Hebner, Yuki
Yuki is in the Gene Regulation, Epigenomics and Transcriptomics home area of the MBIDP. She received a B.A. and an M.A. in Molecular Biology and Biochemistry from Wesleyan University. She joined the CMB training program in 2019.
Mentor: Dr. Luis de la Torre-Ubieta
The molecular mechanisms underlying human corticogenesis are not well characterized, but critically important to understanding the development of our complex cognitive abilities and how the dysregulation of these mechanisms can lead to intellectual impairment and neuropsychological disease. Of particular interest is how neocortical progenitor cells progress into various cell fate lineages without the guidance of sequence-templated changes. The activity of cis-regulatory elements and their corresponding transcription factors (TFs) are thought to play a pivotal role in modulating the transcriptional programs that drive corticogenesis. Further, changes in chromatin conformation are required to bring distal enhancers into physical proximity with their corresponding promoters, and these regulatory elements provide binding sites for TFs.
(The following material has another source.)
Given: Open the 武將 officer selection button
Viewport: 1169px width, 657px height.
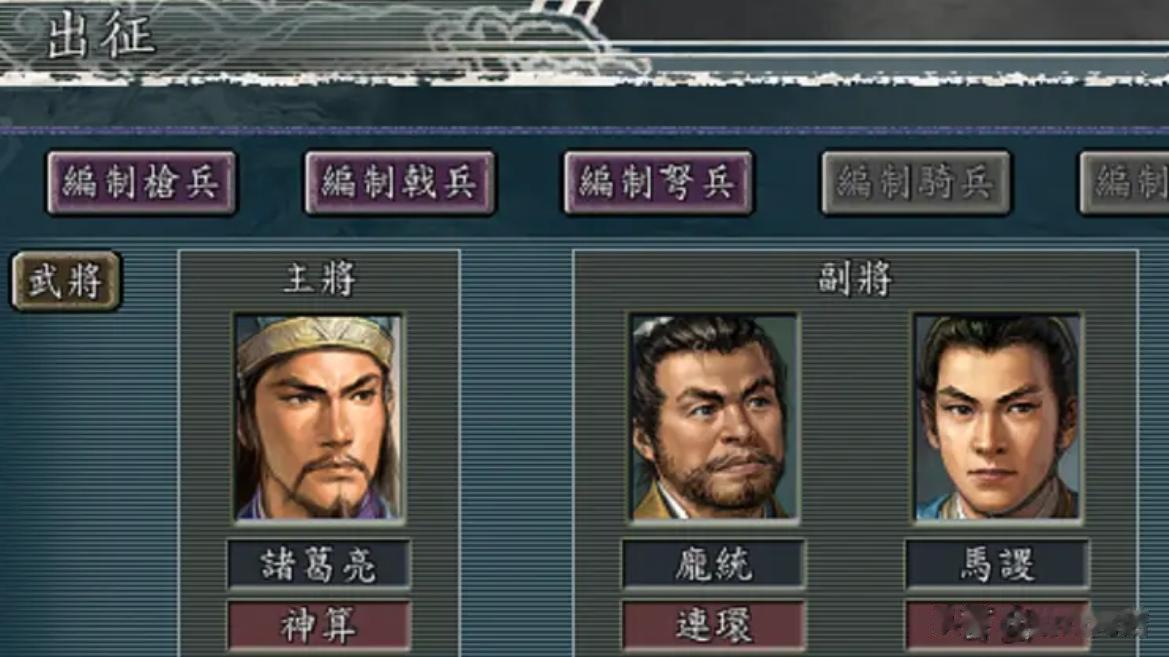Looking at the screenshot, I should coord(66,281).
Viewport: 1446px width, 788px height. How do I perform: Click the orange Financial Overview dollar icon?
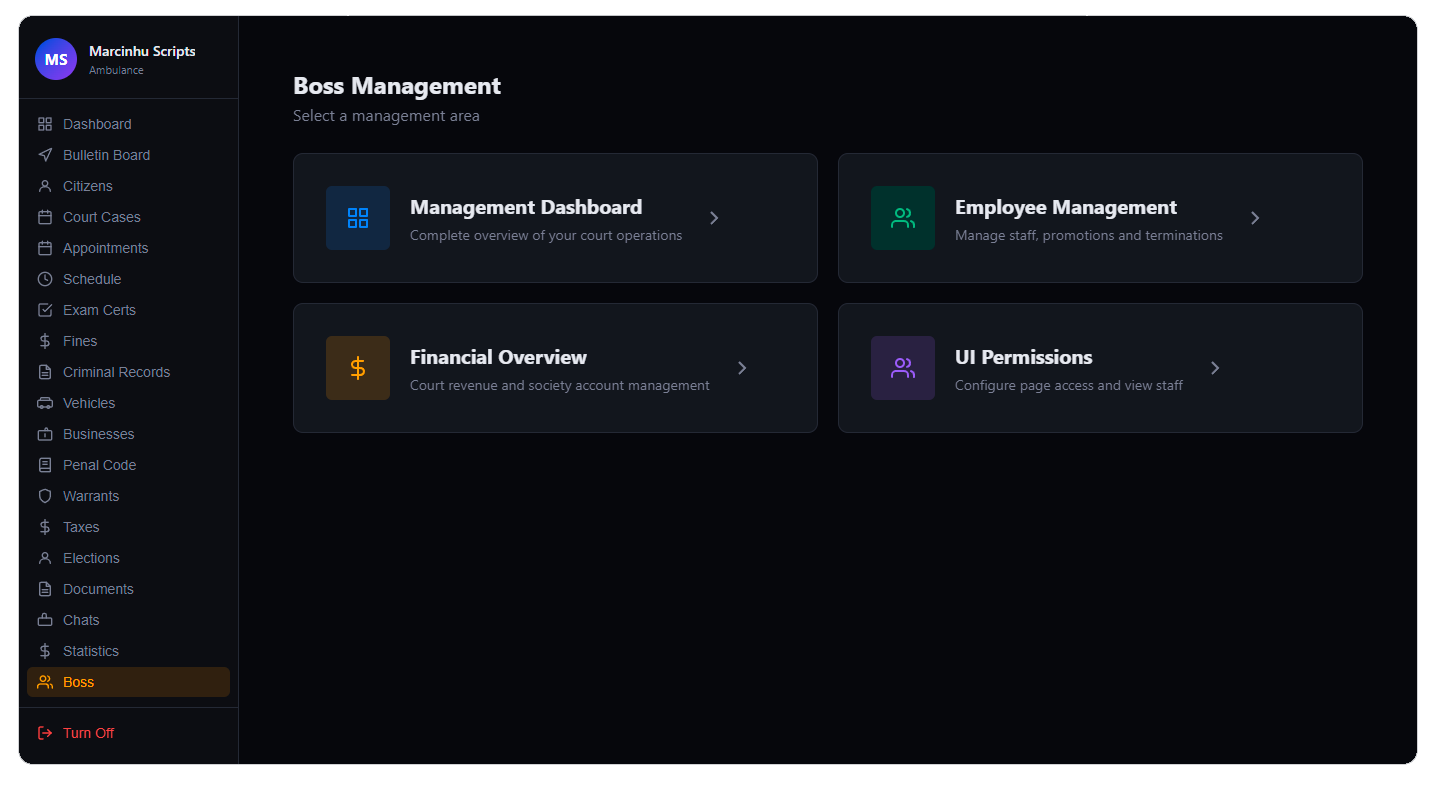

A previous lab effort to profile transcriptional programs that are differentially expressed across neocortical cell types identified several TFs that are enriched in radial glia-progenitor cells that are located in the germinal zone (GZ) of the neocortex and mature into cortical plate (CP) neurons. Laminae-specific expression of these TFs suggests participation in corticogenesis; additionally, we have discovered putative enhancers of these TFs that display differential accessibility between GZ neural progenitors and CP neurons. These studies collectively lead to my hypothesis that the modulation of specific TF activities by distal enhancers and chromatin remodelers contributes to proper neural development, and by extension, that TF-related dysregulation of corticogenesis can lead to neurological disorders. I am using CRISPR-interfernence to disrupt chromatin structure at candidate cis-regulatory regions in human neural progenitor cells, and various high-resolution genomic tools to study consequential changes in the interplay between chromatin accessibility (ATAC-seq), chromatin conformation (Hi-C), transcription (scRNA-seq), and chromatin remodeler binding (ChIP-seq) that may impede neocortical deveopment. These methods will allow me to comprehensively explore the relationship between genome organization and gene regulation, and apply these findings to elucidate the epigenetic mechanisms that orchestrate human brain development.